The AI party just got a bouncer
A new Anthropic model, codenamed Mythos, apparently looked powerful enough that the company decided not to ship it publicly. That’s not exactly the kind of headline that makes Washington shrug and go back to brunch.
According to the Wall Street Journal, the White House is now reconsidering its hands-off vibe on AI. Vice President JD Vance reportedly warned Microsoft, Alphabet, OpenAI, and Anthropic that a model like Mythos could be used to probe vulnerabilities in banks, hospitals, and water systems. In other words: cool demo, very uncool consequences.
From “let it rip” to “show me the papers”
President Trump is weighing an executive order that would create a formal oversight process for the most advanced AI models. That’s a pretty sharp turn from his December 2025 order targeting state AI laws.
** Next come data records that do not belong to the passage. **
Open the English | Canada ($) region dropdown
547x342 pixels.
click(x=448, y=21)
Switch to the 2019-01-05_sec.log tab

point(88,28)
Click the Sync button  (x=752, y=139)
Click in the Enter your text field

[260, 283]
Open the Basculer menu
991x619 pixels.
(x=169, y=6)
National Economic Council Director Kevin Hassett even compared the possible regime to FDA drug approval, which is a wild sentence to say about software, but here we are.
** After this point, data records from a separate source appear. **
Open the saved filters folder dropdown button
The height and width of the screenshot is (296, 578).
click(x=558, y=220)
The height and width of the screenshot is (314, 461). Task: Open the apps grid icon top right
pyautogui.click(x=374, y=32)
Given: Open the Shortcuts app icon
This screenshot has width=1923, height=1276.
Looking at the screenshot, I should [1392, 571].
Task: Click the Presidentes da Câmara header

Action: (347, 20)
If this goes through, the market could start thinking about AI less like an endless software sprint and more like a marathon with checkpoints:
- longer launch timelines for frontier models
- more compliance overhead for model makers
- a possible tailwind for cyber vendors if AI risk becomes a bigger budget line
Why investors are paying attention
This isn’t just about Anthropic playing “too hot to handle.” It also touches the whole AI stack. Microsoft and Amazon have big exposure through their ties to OpenAI and Anthropic, while CrowdStrike and Palo Alto Networks are already getting some love from the idea that AI can supercharge cyber threats.
That’s the annoying truth of every tech boom: the same thing that makes a product smarter can also make the risk nastier. If Washington decides frontier models need a federal gatekeeper, AI regulation stops being a think-piece topic and starts becoming a real operating expense.
Big picture: the market spent the last two years pricing AI like a rocket ship. Washington may be about to remind everyone it also needs an air-traffic controller.